Almeda Holding Co. v. Holmberg
This text of 24 A.D.3d 899 (Almeda Holding Co. v. Holmberg) is published on Counsel Stack Legal Research, covering Appellate Division of the Supreme Court of the State of New York primary law. Counsel Stack provides free access to over 12 million legal documents including statutes, case law, regulations, and constitutions.
Opinion
Appeal from an order of the Supreme Court (O’Shea, J.), entered October 27, 2004 in Tompkins County, which denied plaintiff’s motion to vacate a prior order of the court.

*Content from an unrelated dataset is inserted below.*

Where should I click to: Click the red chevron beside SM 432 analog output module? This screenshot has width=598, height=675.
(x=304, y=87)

Supreme Court dismissed this action in May 2004 because plaintiff failed to appear by an attorney as required by CPLR 321 (a). The court determined that plaintiffs attempt to assign the matter to Betty Muka, an individual who has been enjoined from bringing any pro se action in this state without prior judicial approval (see Muka v Pollock, Sup Ct, Tompkins County, Jan. 22, 1990, Harlem, J.; Muka v Hancock, Estabrook, Ryan, Shove & Hust, 120 Misc 2d 146 [1983]), was insufficient to save the matter from dismissal. However, the propriety of the May 2004 order is not now before us.

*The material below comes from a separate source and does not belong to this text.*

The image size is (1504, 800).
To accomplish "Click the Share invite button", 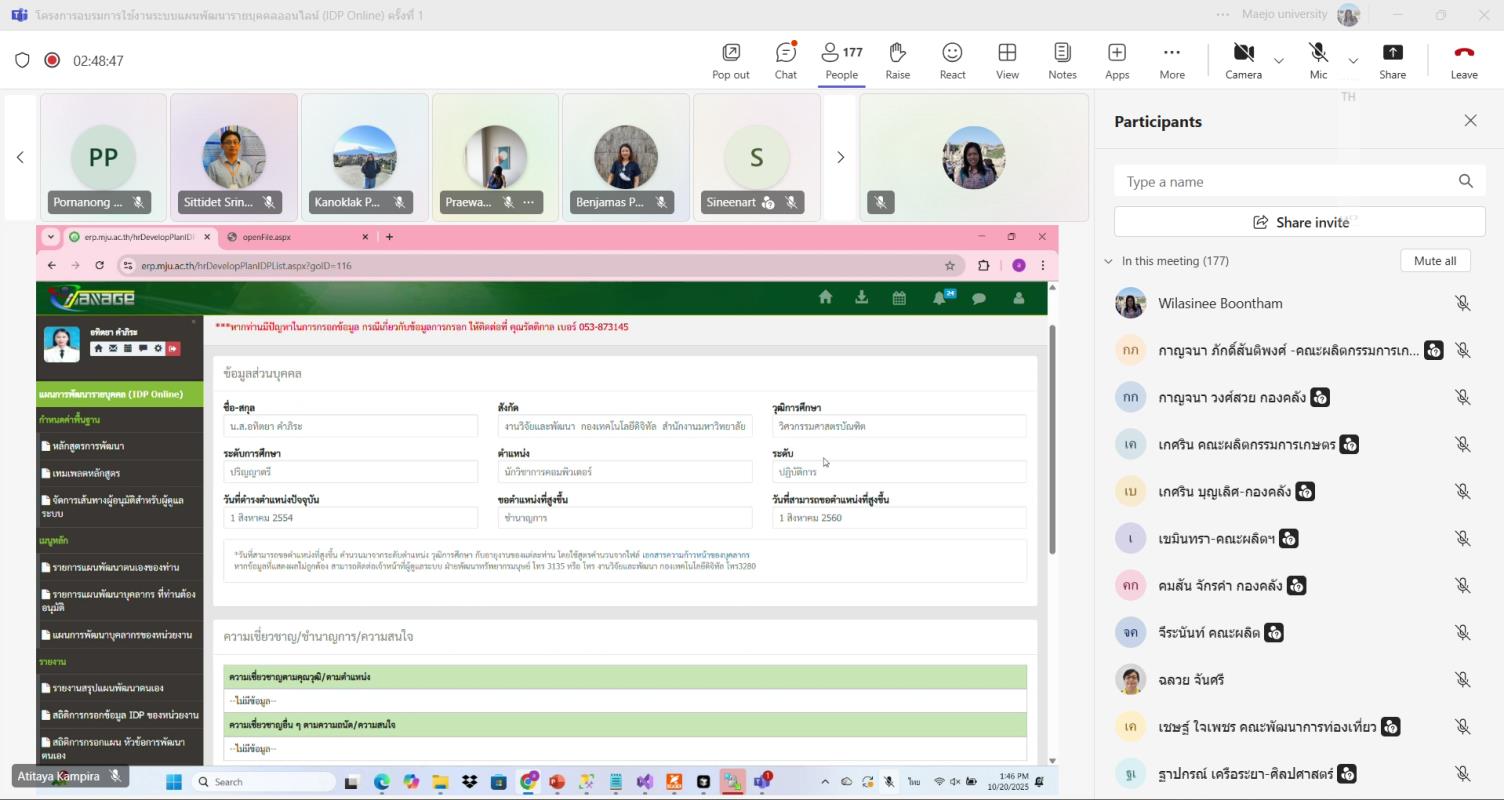I will point(1299,222).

Rather, the limited issue before this Court is the propriety of an October 2004 order denying Muka’s motion to “vacate” the prior order. The basis of this motion, treated by the court as a motion to reargue, was Muka’s allegations that Supreme Court [900]*900should have recused itself. Finding the allegations concerning recusal to be baseless and unsubstantiated, Supreme Court did not err in denying the motion.
Cardona, P.J., Mercure, Mugglin and Lahtinen, JJ., concur. Ordered that the order is affirmed, with costs.